Attendu que de l’article 338 du code d’instruction criminelle autorise le président à poser une question au cas où il résulte des débats une ou plusieurs circonstances aggravantes non mentionnées dans l’acte d’accusation. Cette disposition ne l’autorise pas à poser une question relative à un crime distinct et séparé de celui qui fait l’objet de l’accusation, alors surtout, que cette question résolue affirmativement doit avoir pour effet d’aggraver la situation pénale de l’accusé.

Qu’en matière pénale, toutes les dispositions de la loi sont de droit étroit

Attendu que le crime d’abandon de poste en présence de l’ennemi, étant distinct du crime de désertion en présence de l’ennemi, le président du conseil de guerre ne pouvait poser les questions subsidiaires d’abandon de poste en présence de l’ennemi, encore que l’une et l’autre accusation reposassent sur le même fait.
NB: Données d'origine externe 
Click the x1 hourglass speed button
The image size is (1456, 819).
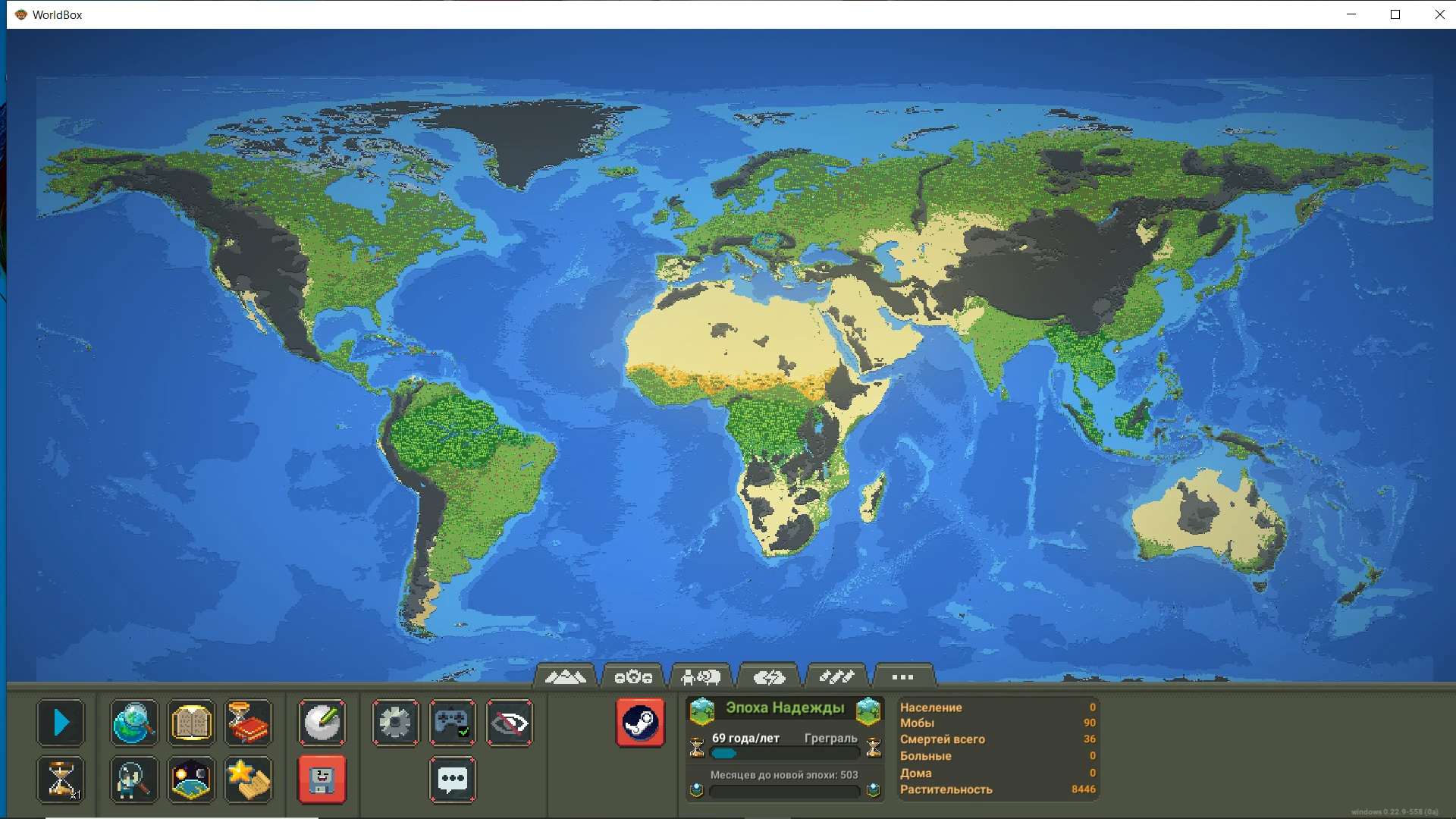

D’où et suit qu’il y a violation des articles susvisés et que le jugement dont est recours, est entaché de nullité comme ayant statué sur incrimination dont le conseil de guerre a été irrégulièrement saisi


Le conseil de révision de la 1ère armée a cassé le jugement qui avait condamné à mort ce chasseur de la Cie de mitrailleuses du 5e BCP.

On comprend bien que les juges n'avaient pas tous, les connaissances requises surtout quand un commissaire-rapporteur attitré n'était pas présent. Les décrets ministériels les ont mis dans une situation délicate.